# Task data
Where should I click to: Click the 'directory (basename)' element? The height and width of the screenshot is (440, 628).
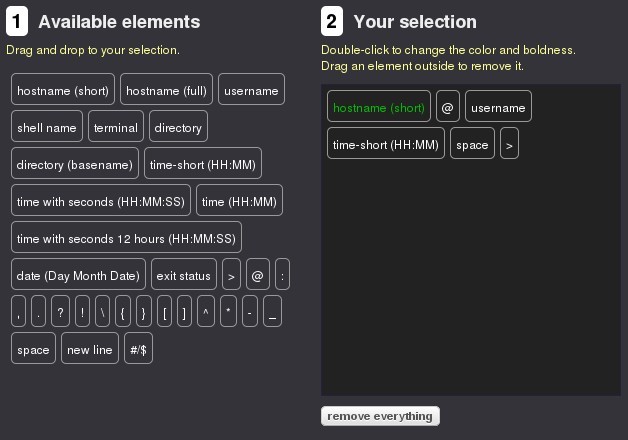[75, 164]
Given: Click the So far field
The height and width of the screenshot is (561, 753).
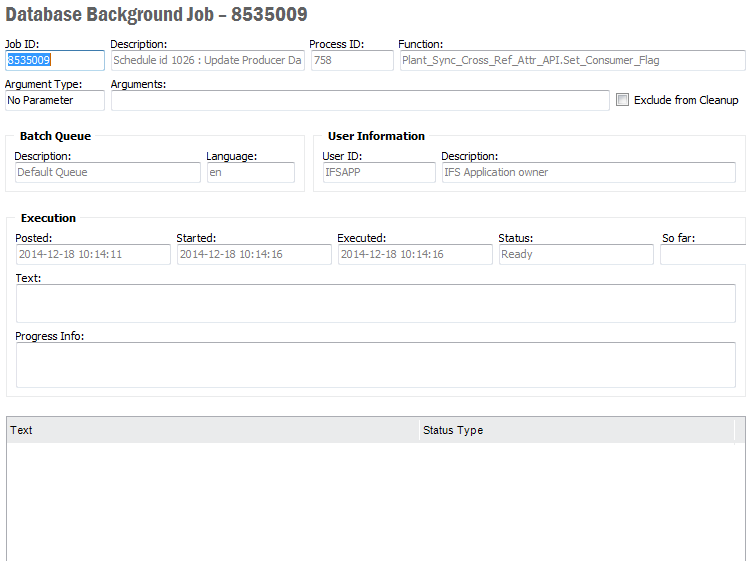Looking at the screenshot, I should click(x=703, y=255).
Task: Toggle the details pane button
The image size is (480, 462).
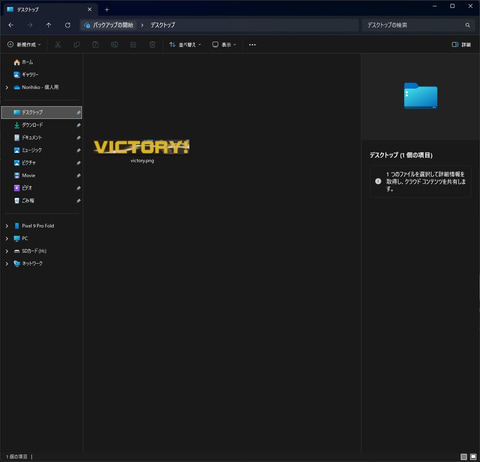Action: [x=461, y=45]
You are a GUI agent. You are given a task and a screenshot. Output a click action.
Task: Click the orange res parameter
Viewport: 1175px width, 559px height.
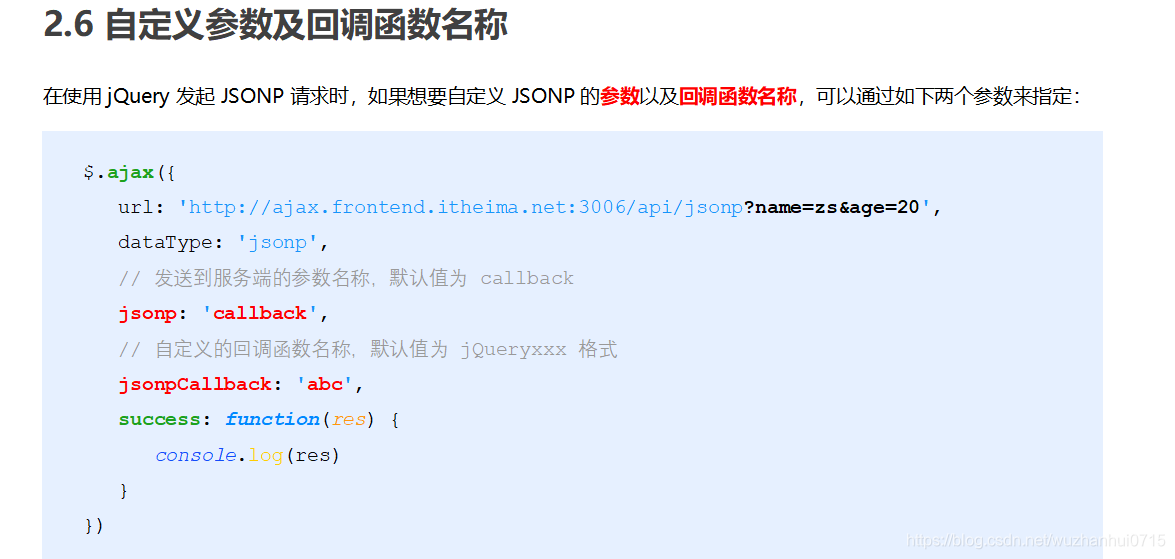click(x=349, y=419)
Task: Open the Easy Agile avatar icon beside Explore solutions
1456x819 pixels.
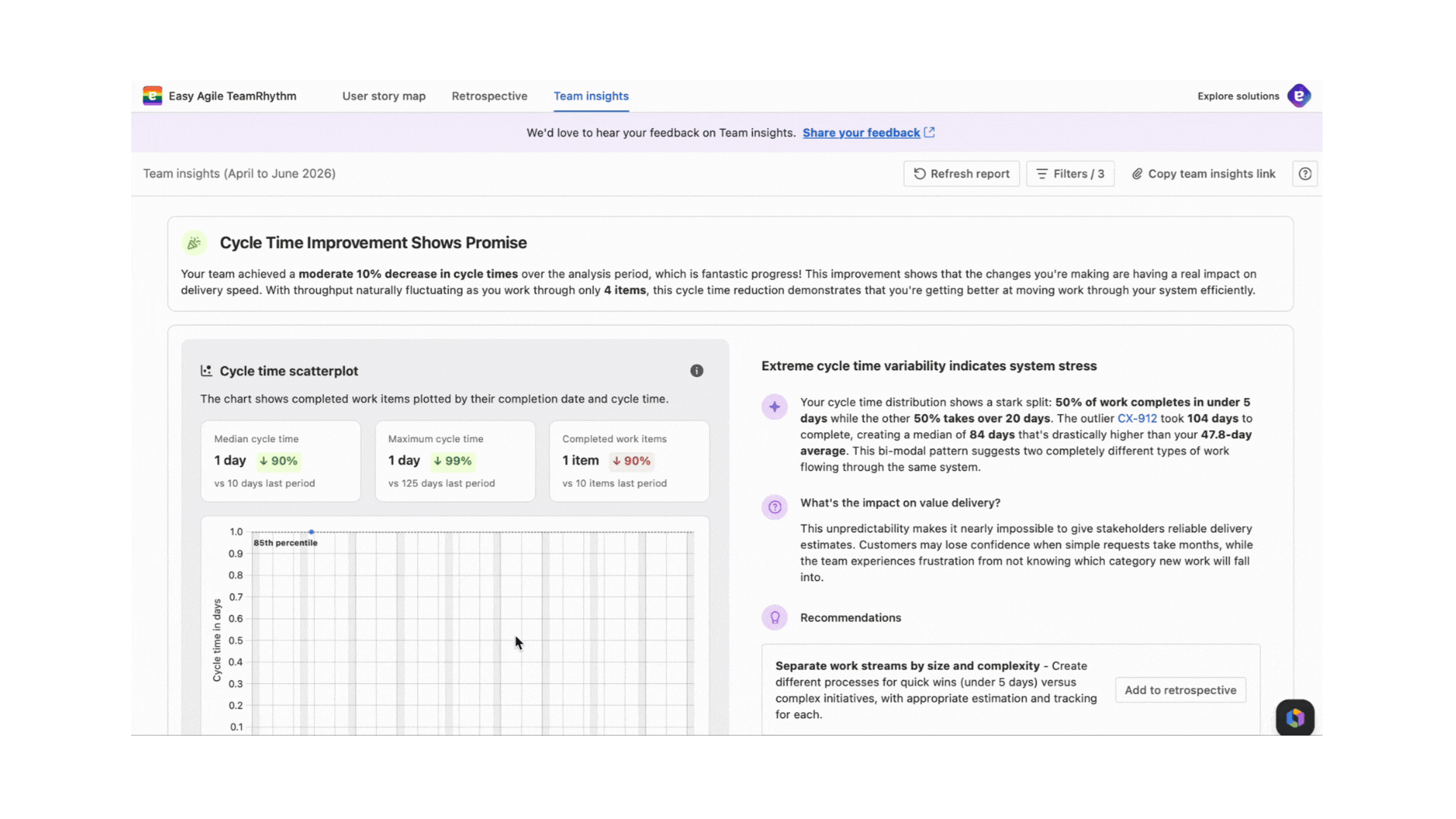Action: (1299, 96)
---
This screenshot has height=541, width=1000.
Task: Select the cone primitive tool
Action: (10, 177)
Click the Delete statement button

# Exercise aim
State how many lines of the listing include "button", and nothing more.

# Response to the task
2